===== Baris Data
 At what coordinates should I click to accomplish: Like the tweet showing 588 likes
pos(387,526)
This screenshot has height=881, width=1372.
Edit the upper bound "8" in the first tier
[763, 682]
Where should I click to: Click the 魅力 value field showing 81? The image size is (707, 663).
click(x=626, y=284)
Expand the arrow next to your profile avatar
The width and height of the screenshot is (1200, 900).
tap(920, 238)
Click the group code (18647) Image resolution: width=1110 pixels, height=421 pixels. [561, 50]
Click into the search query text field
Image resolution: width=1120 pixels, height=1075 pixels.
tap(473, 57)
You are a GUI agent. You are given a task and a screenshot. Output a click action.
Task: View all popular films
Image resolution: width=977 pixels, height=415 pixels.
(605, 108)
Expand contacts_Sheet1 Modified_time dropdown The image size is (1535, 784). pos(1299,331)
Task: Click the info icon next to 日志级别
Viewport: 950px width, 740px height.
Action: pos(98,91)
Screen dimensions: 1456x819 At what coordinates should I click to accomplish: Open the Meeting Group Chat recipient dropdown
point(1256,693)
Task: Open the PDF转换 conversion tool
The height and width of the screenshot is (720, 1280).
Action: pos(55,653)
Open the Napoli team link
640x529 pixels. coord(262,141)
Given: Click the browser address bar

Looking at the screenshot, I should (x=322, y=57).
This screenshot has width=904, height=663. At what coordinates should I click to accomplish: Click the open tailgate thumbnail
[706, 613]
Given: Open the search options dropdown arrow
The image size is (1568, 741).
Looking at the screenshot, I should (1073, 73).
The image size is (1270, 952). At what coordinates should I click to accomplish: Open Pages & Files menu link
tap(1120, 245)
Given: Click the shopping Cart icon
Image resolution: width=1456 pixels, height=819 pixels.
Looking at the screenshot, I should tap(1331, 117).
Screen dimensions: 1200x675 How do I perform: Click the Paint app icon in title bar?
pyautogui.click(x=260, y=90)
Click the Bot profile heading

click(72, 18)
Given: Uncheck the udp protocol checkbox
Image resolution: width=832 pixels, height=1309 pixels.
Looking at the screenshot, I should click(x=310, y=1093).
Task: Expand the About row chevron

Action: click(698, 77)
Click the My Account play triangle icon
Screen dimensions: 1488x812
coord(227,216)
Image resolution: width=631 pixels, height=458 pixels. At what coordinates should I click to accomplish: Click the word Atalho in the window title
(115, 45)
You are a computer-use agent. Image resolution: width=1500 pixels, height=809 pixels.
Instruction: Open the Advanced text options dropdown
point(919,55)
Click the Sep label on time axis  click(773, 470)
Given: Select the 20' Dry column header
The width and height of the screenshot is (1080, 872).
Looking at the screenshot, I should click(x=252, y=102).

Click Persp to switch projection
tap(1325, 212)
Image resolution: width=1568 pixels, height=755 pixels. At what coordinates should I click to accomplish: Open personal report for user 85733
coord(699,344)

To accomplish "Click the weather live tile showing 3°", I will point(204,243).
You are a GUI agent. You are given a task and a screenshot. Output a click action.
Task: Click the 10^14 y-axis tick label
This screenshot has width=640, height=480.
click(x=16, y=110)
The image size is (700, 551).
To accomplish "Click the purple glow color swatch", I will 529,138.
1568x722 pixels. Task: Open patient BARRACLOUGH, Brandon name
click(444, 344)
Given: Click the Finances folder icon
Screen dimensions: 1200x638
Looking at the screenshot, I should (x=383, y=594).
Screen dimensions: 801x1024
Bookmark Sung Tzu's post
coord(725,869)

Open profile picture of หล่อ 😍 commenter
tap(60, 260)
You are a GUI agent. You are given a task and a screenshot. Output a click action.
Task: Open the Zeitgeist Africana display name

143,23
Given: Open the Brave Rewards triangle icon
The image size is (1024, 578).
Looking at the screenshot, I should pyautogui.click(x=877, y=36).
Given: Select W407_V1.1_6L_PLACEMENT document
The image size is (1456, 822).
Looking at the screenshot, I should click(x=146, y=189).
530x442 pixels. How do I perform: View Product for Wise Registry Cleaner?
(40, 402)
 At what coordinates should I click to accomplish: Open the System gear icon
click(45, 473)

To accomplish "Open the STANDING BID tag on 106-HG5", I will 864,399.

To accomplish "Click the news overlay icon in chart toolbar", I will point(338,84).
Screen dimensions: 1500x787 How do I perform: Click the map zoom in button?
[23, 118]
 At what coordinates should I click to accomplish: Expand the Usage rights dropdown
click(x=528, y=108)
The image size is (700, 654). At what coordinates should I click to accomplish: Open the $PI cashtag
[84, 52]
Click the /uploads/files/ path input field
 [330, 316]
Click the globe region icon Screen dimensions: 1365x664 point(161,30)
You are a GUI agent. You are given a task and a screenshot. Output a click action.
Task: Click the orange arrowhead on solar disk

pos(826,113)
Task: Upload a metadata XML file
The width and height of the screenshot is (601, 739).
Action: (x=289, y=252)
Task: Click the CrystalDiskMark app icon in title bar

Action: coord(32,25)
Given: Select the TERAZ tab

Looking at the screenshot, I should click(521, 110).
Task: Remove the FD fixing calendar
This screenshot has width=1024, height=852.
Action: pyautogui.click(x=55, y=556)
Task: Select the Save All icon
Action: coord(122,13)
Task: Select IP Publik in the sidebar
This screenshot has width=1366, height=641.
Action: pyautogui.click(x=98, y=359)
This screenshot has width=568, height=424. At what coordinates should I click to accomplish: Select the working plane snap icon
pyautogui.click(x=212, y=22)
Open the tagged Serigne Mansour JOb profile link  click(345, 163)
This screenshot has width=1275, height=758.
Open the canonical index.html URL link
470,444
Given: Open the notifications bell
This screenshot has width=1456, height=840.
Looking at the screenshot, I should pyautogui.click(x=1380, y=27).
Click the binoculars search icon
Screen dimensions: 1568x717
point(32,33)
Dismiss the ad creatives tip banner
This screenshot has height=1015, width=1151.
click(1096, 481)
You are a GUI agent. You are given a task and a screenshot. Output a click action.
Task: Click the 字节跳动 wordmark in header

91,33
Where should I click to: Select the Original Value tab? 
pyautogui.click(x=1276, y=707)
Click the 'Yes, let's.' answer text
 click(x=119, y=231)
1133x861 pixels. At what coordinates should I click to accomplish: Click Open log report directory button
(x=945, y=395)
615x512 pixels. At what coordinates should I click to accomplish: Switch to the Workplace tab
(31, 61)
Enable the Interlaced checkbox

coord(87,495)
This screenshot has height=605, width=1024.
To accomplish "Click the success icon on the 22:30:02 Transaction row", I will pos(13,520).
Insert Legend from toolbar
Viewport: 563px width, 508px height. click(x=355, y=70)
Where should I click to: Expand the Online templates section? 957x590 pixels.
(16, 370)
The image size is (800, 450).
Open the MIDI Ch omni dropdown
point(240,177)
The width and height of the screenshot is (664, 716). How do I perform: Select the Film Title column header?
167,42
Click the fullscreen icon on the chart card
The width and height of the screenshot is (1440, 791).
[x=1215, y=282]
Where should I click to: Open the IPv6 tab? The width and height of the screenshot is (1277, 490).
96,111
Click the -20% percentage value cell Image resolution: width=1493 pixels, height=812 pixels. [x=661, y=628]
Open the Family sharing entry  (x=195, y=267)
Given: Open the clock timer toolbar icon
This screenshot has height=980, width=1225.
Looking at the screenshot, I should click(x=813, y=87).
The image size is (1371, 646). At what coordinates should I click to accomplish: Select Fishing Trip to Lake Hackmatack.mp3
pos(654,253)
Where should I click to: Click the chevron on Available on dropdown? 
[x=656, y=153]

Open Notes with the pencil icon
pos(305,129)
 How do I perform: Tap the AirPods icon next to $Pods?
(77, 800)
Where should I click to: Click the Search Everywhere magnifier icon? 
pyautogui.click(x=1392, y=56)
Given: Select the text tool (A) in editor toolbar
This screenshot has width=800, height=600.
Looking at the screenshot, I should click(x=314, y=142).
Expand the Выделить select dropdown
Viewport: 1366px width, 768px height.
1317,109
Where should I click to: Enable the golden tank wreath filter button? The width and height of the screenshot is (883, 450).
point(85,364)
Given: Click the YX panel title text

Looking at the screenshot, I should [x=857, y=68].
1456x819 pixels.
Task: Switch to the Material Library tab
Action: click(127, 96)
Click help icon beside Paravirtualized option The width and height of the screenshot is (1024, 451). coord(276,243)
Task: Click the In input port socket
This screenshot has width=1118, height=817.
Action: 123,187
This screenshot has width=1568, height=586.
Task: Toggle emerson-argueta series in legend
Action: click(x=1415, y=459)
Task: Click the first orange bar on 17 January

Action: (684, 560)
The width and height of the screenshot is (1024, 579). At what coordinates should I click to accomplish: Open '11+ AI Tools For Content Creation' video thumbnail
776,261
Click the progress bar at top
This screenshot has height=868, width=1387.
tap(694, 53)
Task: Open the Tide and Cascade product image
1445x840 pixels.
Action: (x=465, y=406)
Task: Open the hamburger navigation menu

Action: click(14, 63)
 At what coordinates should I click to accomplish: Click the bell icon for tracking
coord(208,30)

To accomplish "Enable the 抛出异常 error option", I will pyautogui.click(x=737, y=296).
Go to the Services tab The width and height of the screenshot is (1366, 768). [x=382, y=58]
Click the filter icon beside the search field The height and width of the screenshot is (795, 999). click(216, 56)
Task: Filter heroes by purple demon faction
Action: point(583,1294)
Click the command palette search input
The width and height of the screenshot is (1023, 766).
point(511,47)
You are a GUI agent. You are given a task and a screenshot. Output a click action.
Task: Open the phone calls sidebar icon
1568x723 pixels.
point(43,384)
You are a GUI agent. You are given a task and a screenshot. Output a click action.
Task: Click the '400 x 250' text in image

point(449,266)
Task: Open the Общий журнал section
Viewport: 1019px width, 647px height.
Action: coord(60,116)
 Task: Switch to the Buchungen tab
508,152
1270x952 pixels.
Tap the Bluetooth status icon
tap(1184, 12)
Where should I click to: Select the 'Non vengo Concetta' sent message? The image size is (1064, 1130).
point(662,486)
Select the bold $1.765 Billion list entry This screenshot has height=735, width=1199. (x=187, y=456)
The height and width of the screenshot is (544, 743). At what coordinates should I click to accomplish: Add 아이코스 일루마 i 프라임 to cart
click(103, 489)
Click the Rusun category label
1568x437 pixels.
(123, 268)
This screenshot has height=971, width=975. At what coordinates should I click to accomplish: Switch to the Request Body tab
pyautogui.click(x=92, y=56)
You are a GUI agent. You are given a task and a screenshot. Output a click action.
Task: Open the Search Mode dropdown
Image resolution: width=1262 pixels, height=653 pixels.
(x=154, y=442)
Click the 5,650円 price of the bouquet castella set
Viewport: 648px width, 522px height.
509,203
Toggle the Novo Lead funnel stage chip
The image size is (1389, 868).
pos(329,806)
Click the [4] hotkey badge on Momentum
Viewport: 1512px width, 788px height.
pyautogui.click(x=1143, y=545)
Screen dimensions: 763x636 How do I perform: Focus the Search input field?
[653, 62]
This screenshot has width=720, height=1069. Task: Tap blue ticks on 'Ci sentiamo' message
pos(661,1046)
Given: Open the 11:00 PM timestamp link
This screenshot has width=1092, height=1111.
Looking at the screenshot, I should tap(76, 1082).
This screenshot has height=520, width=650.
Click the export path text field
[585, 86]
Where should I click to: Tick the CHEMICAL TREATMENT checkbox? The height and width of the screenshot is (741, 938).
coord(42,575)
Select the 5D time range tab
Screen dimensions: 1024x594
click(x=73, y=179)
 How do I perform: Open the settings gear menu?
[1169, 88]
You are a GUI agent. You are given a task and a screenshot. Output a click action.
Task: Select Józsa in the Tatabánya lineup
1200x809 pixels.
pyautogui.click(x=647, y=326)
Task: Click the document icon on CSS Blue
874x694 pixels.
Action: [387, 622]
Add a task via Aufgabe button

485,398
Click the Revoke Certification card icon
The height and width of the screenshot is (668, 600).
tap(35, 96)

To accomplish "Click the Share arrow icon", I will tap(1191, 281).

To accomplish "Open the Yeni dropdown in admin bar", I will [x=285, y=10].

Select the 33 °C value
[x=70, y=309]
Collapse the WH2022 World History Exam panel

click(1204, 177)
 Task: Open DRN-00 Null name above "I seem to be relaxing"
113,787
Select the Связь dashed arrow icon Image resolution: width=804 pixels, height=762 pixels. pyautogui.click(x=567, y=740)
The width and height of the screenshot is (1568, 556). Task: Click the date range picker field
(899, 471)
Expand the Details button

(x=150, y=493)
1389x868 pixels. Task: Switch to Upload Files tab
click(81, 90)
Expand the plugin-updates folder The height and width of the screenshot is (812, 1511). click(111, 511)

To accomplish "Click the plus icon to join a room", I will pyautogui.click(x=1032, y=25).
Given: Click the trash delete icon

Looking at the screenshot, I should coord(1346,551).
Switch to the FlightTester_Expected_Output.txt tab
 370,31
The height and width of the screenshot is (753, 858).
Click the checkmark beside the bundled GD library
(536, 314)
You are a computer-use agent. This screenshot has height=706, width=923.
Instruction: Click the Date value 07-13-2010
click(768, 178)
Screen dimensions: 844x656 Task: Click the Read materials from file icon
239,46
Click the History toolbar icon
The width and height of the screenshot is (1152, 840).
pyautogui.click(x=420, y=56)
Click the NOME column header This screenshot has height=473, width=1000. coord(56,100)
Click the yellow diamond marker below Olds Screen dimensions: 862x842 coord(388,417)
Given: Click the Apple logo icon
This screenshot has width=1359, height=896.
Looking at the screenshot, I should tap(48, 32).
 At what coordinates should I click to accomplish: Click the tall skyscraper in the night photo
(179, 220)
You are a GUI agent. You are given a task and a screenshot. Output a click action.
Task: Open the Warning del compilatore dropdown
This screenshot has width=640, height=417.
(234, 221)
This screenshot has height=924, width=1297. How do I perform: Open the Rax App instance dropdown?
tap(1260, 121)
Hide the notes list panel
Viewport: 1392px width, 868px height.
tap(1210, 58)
==========
● **Rumusan Soal**: Tolong tulis ulang semua baris data dari awal hingga baris yang memuat "tap(920, 238)", termasuk kedua ujungnya, tanpa mengubah apa pun kecuali koordinat pada jawaban. Kalikan setiap koordinat itu dengan 0,7 lalu bulatkan ke bilangan bulat terdekat, dengan nilai setengah dibulatkan ke atas, sedangkan angka lain tetap seperti semula.

● **Hasil Latihan**:
 At what coordinates should I click to accomplish: Like the tweet showing 588 likes
pos(271,368)
This screenshot has height=881, width=1372.
Edit the upper bound "8" in the first tier
[534, 477]
Where should I click to: Click the 魅力 value field showing 81? The image size is (707, 663).
click(x=438, y=199)
Expand the arrow next to your profile avatar
The width and height of the screenshot is (1200, 900).
tap(644, 167)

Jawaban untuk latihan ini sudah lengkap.